The occurrence of mind-altering drug use is not new. It has existed in almost every society in history. People have always wanted to change their perspective, ease physical and emotional pain, and increase pleasure.

For most of human history, even under conditions of ready access to the most potent of drugs, people and societies have regulated their drug use without requiring massive education or facts about drug abuse problems, legal, and interdiction campaigns. (David Musto, The History of Legislative Control over Opium, Cocaine, and their Derivatives.)

Prior to 1900, opium and alcohol were both used rather widely, sometimes abused, in Europe and America. It was recognized that alcohol caused far more social and health problems than opium, but it was never considered viable to prohibit the use of either substance.

Native Americans used tobacco, marijuana, and hallucinogenic mushrooms in spiritual rituals. There is no history of them abusing these substances. This is because the drugs were accepted and neither prohibited nor glorified.

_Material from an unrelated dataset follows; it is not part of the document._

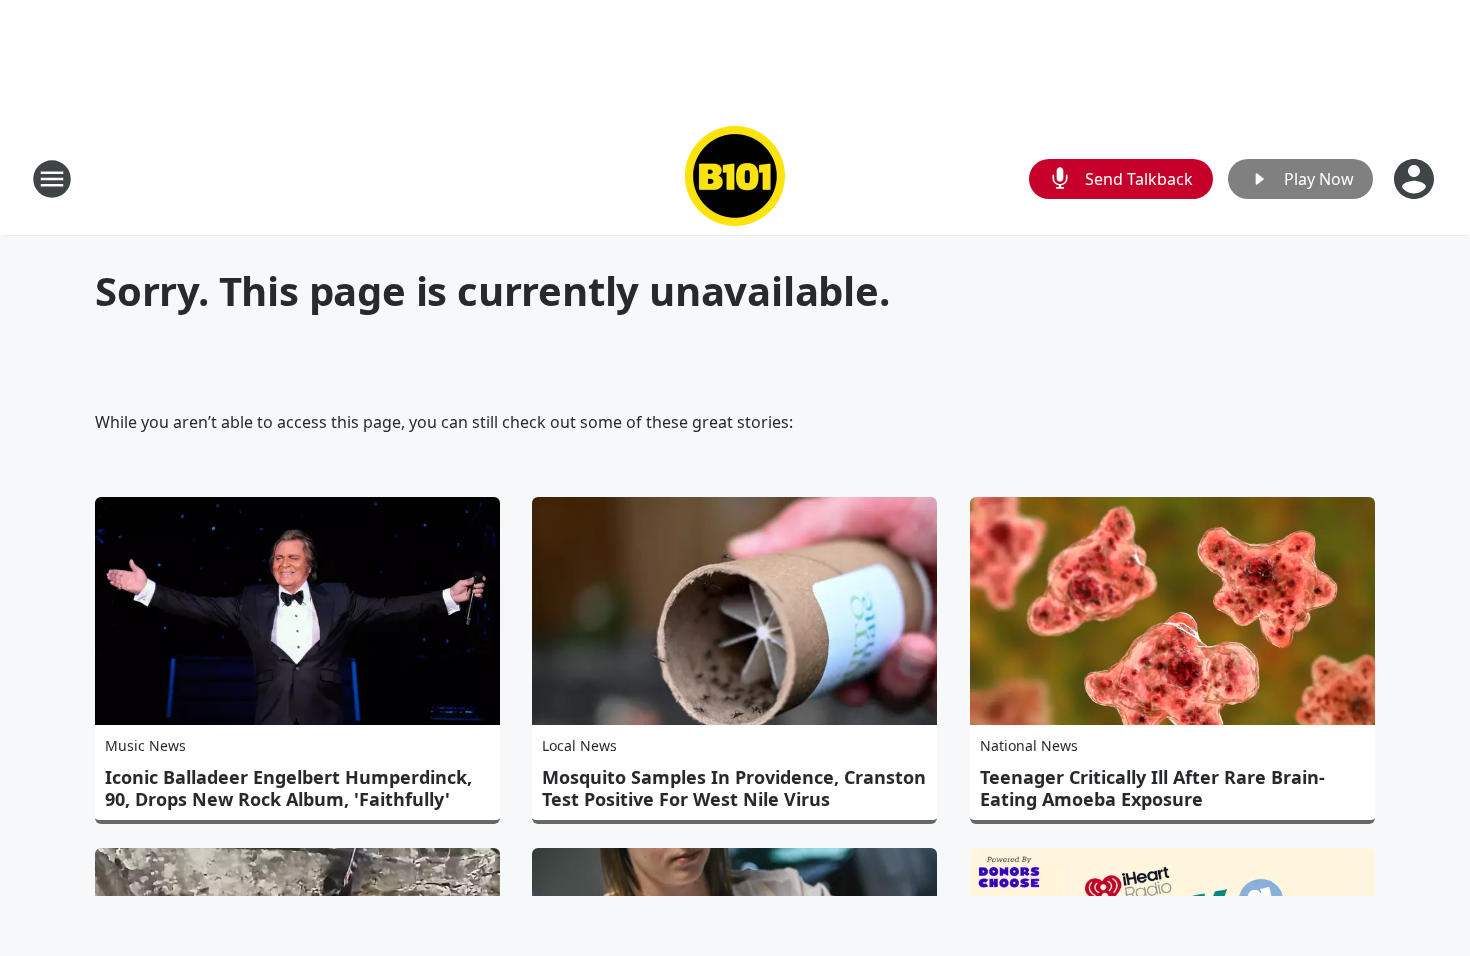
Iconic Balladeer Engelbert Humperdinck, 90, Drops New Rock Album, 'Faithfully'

Drug use has never been as damaging to individuals as the drug civil war has been to individuals, our urban areas, and the people of the world.

It has only become a serious social problem in the later part of this century. The truth is that drugs never posed a significant problem to any society until they were made illegal. The stronger laws and enforcement tactics have become, the worse drug related problems have become.

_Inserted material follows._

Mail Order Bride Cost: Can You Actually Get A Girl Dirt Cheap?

Our drug control paradigm has been based on scare tactics, exaggeration, moral judgment, hypocrisy, and force. Any strategy built on such a foundation will fail.

We do not say that a different approach would rid society of drug abuse and addiction. What we do say is that drugs are here to stay and we have to learn to deal with them more effectively. Human beings are compulsive and we have to learn to help them. Trying to stop the use of drugs through force is wrong-minded and creates an atmosphere of violence and intolerance.

When we look at drugs through the murky smoke-screen of crime, we cannot see the phenomenon clearly.